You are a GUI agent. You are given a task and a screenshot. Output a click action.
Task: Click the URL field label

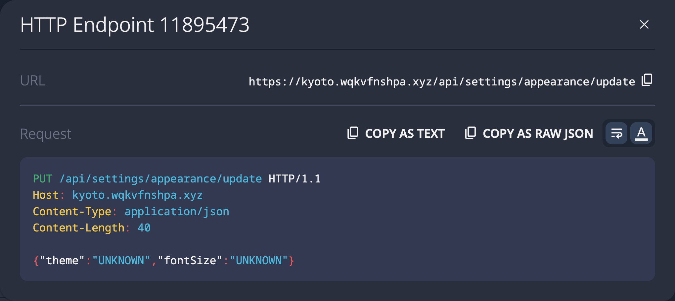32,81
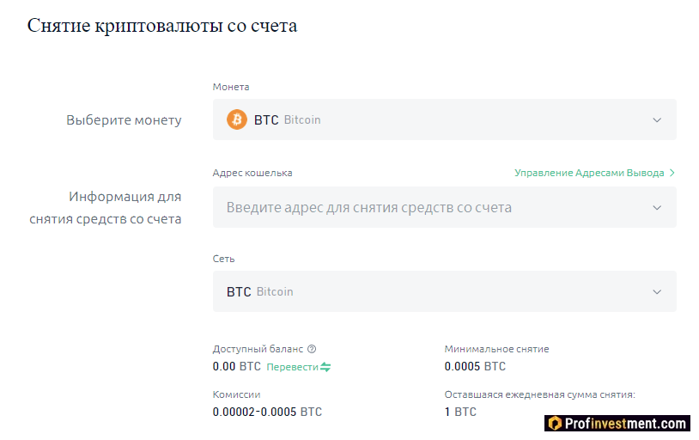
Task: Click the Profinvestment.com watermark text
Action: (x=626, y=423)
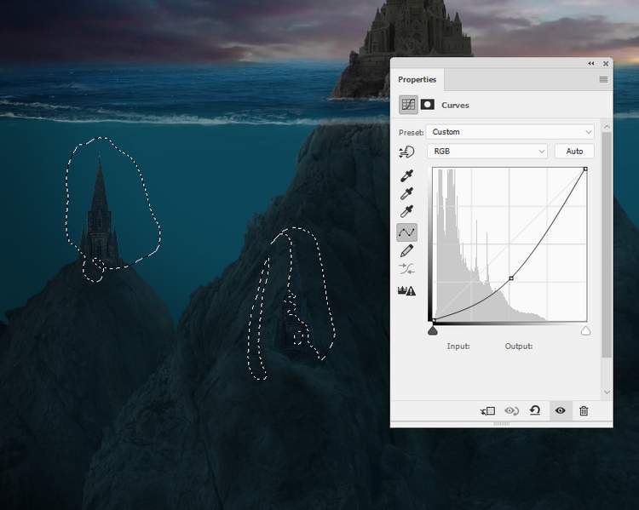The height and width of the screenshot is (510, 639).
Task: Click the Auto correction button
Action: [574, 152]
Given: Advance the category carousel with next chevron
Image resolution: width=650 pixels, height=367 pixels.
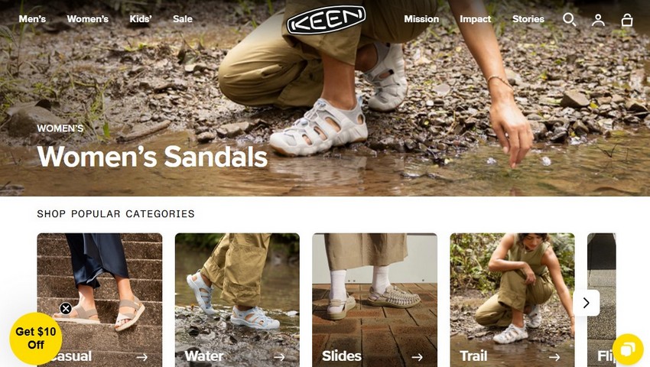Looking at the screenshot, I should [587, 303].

---------------

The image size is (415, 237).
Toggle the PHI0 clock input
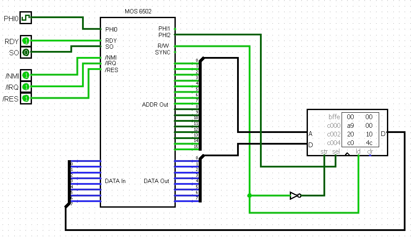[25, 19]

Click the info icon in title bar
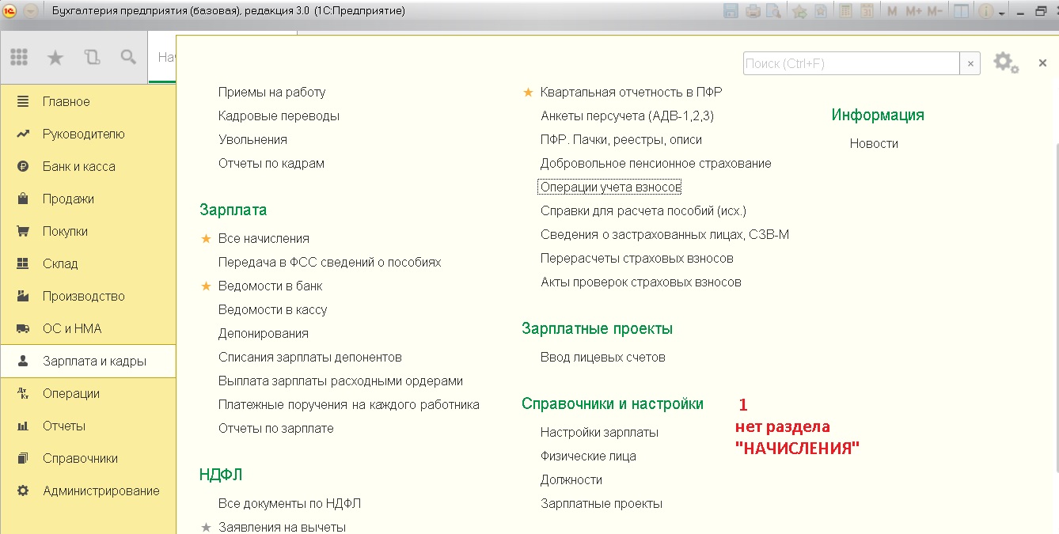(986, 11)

---------------

#### What this task involves:
Using the data above, give again exactly the lines starting at the one holding "You are a GUI" and ending at the one holding "Given: Advance the", inclusive, and nothing more. Omit the pictures.

#### Task result:
You are a GUI agent. You are given a task and a screenshot. Output a click action.
Task: Click the URL field label

32,81
Task: Click the Profinvestment.com watermark text
Action: (x=626, y=423)
The height and width of the screenshot is (510, 639).
Task: Click the Auto correction button
Action: [574, 152]
Given: Advance the category carousel with next chevron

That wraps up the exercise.